To do:
1. In the Alberta health article, how much in cost savings was the department trying to find when the Alberta Health Services superboard was created?
2. Pick up the Alberta health article after its final sentence and continue it.

Document text:
- Opening Delimiter -
EDMONTON — Alberta’s health delivery system, which moved from a decentralized to a centralized model three years ago, is now moving back in the other direction.
Dr. Chris Eagle, the head of Alberta Health Services, told reporters Tuesday that a revised leadership model will now see more power devolve to the heads of five health regions.
Eagle said the move was needed to give the regions more flexibility to deal with problems unique to their areas.
“We’ll be able to make the decisions faster that our staff say we really need to be making,” said Eagle who runs the delivery arm of the Alberta Health and Wellness Department.
He said the decentralization is not a radical return to the former way of doing things, but more of a modest restructuring to deliver better service.
He rejected a suggestion the change is an admission the original centralization plan went too far in the first place.
When the Alberta Health Services superboard was created, he said, the department was scrambling to find $1.3 billion in cost savings.
- Closing Delimiter -
Extracted records:
- Opening Delimiter -
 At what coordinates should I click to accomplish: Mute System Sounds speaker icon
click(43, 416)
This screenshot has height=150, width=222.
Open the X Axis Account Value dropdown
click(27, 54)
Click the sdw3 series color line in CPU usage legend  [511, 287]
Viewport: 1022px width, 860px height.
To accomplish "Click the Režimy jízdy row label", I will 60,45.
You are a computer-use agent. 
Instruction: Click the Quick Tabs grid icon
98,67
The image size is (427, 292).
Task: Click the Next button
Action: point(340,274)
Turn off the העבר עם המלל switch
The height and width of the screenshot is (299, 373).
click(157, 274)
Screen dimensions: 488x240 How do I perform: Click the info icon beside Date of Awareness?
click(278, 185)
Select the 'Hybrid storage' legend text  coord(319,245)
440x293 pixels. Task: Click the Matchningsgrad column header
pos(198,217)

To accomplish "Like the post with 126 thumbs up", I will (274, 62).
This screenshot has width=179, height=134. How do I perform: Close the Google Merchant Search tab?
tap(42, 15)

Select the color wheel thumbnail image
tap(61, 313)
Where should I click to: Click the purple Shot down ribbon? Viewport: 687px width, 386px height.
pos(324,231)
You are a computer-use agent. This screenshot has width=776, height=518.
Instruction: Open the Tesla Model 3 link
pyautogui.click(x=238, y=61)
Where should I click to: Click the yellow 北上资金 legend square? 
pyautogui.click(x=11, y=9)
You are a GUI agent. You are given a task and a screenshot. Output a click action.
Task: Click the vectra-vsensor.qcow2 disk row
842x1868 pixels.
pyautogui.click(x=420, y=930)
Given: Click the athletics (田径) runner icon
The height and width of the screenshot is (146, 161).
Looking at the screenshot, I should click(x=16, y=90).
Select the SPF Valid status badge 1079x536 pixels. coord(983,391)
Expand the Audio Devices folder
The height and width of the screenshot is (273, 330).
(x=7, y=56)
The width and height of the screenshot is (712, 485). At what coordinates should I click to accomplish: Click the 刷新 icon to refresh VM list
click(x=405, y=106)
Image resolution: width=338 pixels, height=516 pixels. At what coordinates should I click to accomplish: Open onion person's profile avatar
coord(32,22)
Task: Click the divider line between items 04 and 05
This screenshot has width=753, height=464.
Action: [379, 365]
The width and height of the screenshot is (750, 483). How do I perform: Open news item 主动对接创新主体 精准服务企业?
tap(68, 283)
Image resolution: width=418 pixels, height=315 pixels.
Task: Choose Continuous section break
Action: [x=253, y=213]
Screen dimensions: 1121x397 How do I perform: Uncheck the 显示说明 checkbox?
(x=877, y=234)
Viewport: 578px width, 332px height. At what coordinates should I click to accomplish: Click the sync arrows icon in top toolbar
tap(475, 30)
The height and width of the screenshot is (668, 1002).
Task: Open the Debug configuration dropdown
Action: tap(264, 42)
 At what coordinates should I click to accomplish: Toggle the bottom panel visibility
- Closing Delimiter -
Responses by task:
1. $1.3 billion.

2.
“I don’t know of any other way of easily carving out 15 per cent of a health system’s budget other than centralizing decision-making,” he said.
“Things have changed dramatically now.”
The government now has a stable five-year funding plan that allows the superboard to carry out long-term plans and programs without fear of the funding being pulled out from under it.
The five-year plan, which began in the last budget year, involves funding increases of six per cent in each of the first three years and 4.5 per cent in each of the next two years.
Critics and political opponents of Premier Ed Stelmach have long stated that collapsing the nine health regions and various agencies into one large superboard in 2008 would cause the system to become even more inflexible and thereby cancel out any costs savings and efficiencies.
David Swann, leader of the opposition Alberta Liberals, said frontline staff have seen so many top down expansions, contractions, and modifications of the organizational chart that administrators will have to overcome deeply ingrained cynicism.
“This is simply one of a host of changes folks have experienced over the last 10 years,” said Swann.
“They have no idea when it’s actually going to be meaningful in terms of respect and honour the experience and expertise of the front lines.”
Rachel Notley of the NDP said staff numbed by years of perpetual change in health management must look inwards for any sense of job satisfaction.
“How can you ever truly commit to a (system) when your darn organization is changing every six months, and who you answer to is changing every six months, and the dynamics of it is changing every six months,” said Notley.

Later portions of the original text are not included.